We believe that to be relevant and long-lasting, a brand must operate like a member of a culture. A company must share out its core values and articulate WHY it exists. A brand must stand for something and drive people to participate in it, become part of it. People want to belong to something bigger than themselves. People need to be part of a tribe.

Politics, Protest, and Branding

It’s not just individuals choosing to make a political statement these days. The list of brands stepping forward to voice their concerns over President Trump’s Image result for protestpolicies is growing (we can assume some will show support but I have not seen these yet). The act of creative protest is being seen by many brands as an opportunity to take a stand for what they believe in and share their identity with the world. But is a political protest the right place for brands? Is it genuine or opportunistic? And from an economic standpoint, is it wise?

As with everything like this, the answer is complex, but it comes down to internal branding, culture and employee engagement. These tech firms issued statements to reassure their own people that they care and are taking action. That internal action then flows through to an external brand perception and consumers see the brands they use and buy doing something that resonates.

In my humble opinion, brands don’t really have a choice in whether to be involved in protest now. Nearly everything is politicized in the current environment.  And as people are increasingly buying things based on what aligns with their own social values, it’s almost impossible to remain on the sidelines.
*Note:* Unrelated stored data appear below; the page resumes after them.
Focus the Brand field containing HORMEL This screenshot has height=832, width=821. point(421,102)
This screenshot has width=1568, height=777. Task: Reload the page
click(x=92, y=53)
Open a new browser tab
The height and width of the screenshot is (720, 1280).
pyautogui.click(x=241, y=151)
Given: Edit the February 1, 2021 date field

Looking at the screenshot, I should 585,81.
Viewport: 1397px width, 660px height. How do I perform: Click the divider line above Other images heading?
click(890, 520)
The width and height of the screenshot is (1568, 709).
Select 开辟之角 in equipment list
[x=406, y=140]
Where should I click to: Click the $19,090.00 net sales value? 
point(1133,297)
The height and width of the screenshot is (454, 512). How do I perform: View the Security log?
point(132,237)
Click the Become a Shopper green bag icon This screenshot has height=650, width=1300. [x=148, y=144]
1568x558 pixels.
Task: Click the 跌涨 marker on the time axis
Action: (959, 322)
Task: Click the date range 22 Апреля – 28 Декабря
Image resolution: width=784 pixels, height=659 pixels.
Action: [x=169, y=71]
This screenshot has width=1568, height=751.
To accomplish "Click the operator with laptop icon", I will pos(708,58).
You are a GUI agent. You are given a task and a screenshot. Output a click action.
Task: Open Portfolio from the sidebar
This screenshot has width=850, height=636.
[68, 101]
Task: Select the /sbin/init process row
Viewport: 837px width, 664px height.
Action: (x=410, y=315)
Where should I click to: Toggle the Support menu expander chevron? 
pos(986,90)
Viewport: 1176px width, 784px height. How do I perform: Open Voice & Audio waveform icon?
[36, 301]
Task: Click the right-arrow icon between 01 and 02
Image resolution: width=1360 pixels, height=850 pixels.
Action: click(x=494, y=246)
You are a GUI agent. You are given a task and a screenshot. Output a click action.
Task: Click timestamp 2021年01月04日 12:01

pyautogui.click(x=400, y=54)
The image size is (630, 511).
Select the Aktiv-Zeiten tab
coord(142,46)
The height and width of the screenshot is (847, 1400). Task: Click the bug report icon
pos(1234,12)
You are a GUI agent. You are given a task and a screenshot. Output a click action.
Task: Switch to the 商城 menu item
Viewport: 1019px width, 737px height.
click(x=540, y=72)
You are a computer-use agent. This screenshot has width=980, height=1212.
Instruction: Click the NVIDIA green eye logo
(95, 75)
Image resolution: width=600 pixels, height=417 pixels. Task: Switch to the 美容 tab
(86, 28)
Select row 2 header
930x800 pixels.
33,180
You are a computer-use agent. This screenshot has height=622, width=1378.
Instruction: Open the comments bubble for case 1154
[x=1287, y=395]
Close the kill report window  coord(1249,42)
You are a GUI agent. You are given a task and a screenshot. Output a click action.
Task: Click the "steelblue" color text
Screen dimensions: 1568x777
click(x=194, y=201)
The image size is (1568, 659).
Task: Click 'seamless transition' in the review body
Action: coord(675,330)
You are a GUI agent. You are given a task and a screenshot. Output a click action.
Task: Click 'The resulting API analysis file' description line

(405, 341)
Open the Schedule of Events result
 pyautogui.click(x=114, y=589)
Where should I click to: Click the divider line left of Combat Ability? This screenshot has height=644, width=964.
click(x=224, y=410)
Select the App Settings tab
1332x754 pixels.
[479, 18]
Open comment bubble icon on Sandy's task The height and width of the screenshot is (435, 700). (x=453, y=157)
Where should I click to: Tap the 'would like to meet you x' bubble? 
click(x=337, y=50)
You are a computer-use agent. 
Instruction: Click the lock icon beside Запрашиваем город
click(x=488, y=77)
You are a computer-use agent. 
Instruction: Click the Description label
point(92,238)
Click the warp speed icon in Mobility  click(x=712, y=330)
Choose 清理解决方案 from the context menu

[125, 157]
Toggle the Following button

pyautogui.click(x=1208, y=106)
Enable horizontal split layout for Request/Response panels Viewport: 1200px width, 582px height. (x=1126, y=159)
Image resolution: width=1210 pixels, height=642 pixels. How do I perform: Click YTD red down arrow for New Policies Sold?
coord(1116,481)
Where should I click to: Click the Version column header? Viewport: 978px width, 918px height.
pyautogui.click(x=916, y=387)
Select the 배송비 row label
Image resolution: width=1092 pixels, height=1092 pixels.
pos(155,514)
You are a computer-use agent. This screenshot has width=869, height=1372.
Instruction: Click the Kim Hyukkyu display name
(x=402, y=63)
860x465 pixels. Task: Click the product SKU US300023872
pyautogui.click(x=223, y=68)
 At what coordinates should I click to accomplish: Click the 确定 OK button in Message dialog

A brand can get involved in politics, but it’s a risk since people care deeply about social and political issues. Brands can make it seem like they’re taking the issue lightly. They can portray to great a sense of gravitas. That runs the risk of a brand appearing like it’s seeking attention rather than making a firm commitment to a set of values. So, when venturing into a politically-charged branding effort, campaign, etc., you’ve got to judge the climate and how the brand’s involvement will be taken, both by its most ardent supports and its detractors. Brands will get dragged into political debates, whether they like it or not, so it’s wise to get in touch with the audience, understand what matters to them, and be on the firm ground with their support. So long as it’s done from a place of authenticity, it will work.

Consumers are increasingly buying into the ethics and points of views of brands and the organizations that produce them which means there is a role for brands in political milieu. It’s wrapped up in marketing and brands with purpose. Add to this that social media has required brands to be current and conversational, and the conversation of the moment is the tectonic changes in politics, media and society.

However, not all brands should be diving into the political fray. Using something as sensitive and incendiary as the now infamous “alternative facts” comments of the administration to sell products won’t go down well in some camps. Not all brands will have permission to do so. Like it or not, history and audience affiliation shape what a brand can realistically do. If a brand belittles or trivializes something important, then that is a mistake.  But if there is a connection to the cause in some way, like Tecate’s obvious association with both Mexico and a segment of the US population that is increasingly welcoming of other cultures, then protesting the wall can amplify the protest sentiment of their target audience and build its value and connection.

In the end the best brands, those we feel a deep connection to, are those that stand for something. They are the ones that people are attracted to (or avoid). They have meaning in the broader cultural dialogue. For better or for worse, brands are stepping up and become symbols that drive beliefs – and actions. People seek out brands who fight for the things they care about. Getting it right and capturing your share of cultural relevance is simply the way of things in a politically charged world.